Geoengineering research should be couched in an adaptive framework from the beginning. In this way, we can gain experience in the adaptive management and at the same time learn how to do climate intervention. The exemplar Swedish nuclear waste research program established a structure a priori to accommodate modifications. First, scientific objectives were accepted by management teams and various experiments to address these objectives were reviewed and sanctioned. Then researchers predicted the outcome of the experiments. At specified time intervals, the scientific teams made formal comparisons between the predictions and their actual observations. Based on what they learned, the scientists were able to make new decisions about the next phase of an experiment and adjust their predictions for that phase. Over time, the researchers could predict the outcomes with more confidence and the waste program management learned how to adapt the program to new information, lending legitimacy to the process and making public approval more likely.
In the field of geoengineering, the iterative process may include modification of the calculus for evaluating risks and benefits, which could in turn modify experimental protocols or even terminate experiments.

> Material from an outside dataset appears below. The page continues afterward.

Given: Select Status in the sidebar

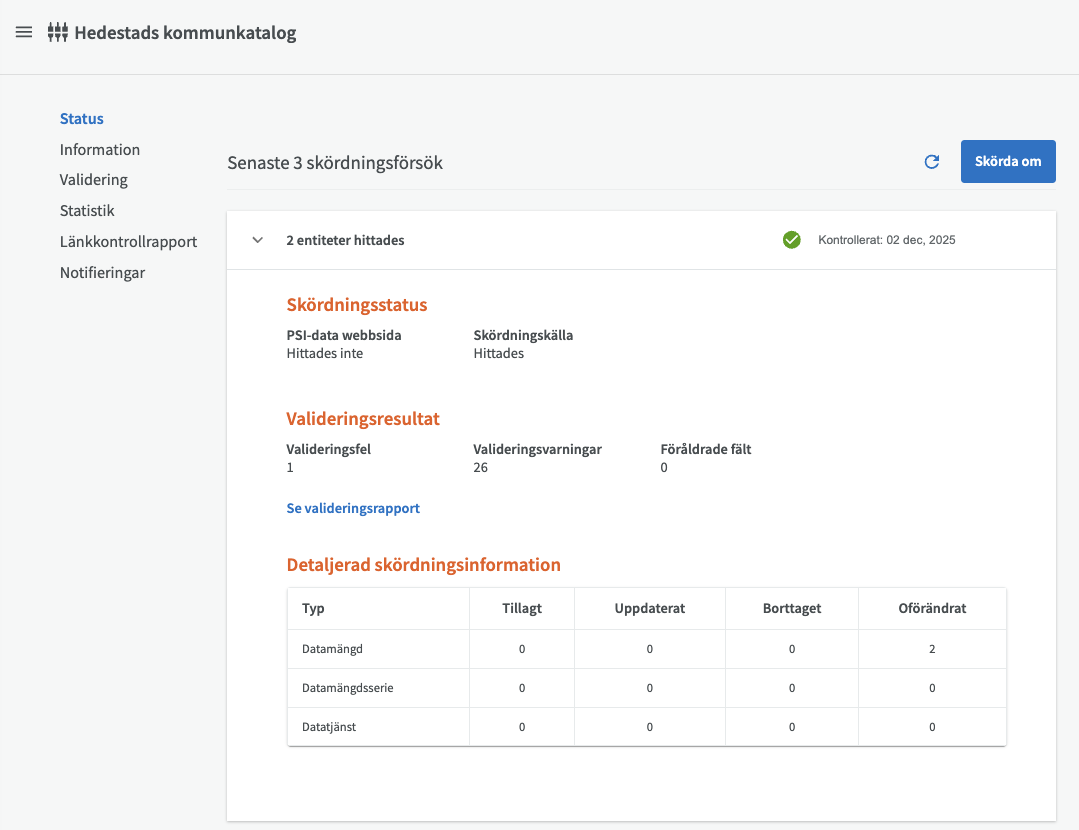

For this to work, it is crucial that the experiments be monitored by independent, accountable institutions not invested in the results. This independent monitoring can also provide an important vehicle for transparency and credibility.
Conclusions
Good governance of geoengineering research will build the technical capacity for acceptable options, coupled with the societal capacity to make good decisions about deploying them. If we succeed, these social skills may spill over into approaching other difficult climate problems. In the end, we may ask whether we are building the capacity to do geoengineering or using geoengineering research to build the capacity to solve any climate problem. If we are lucky, the answer will be the latter.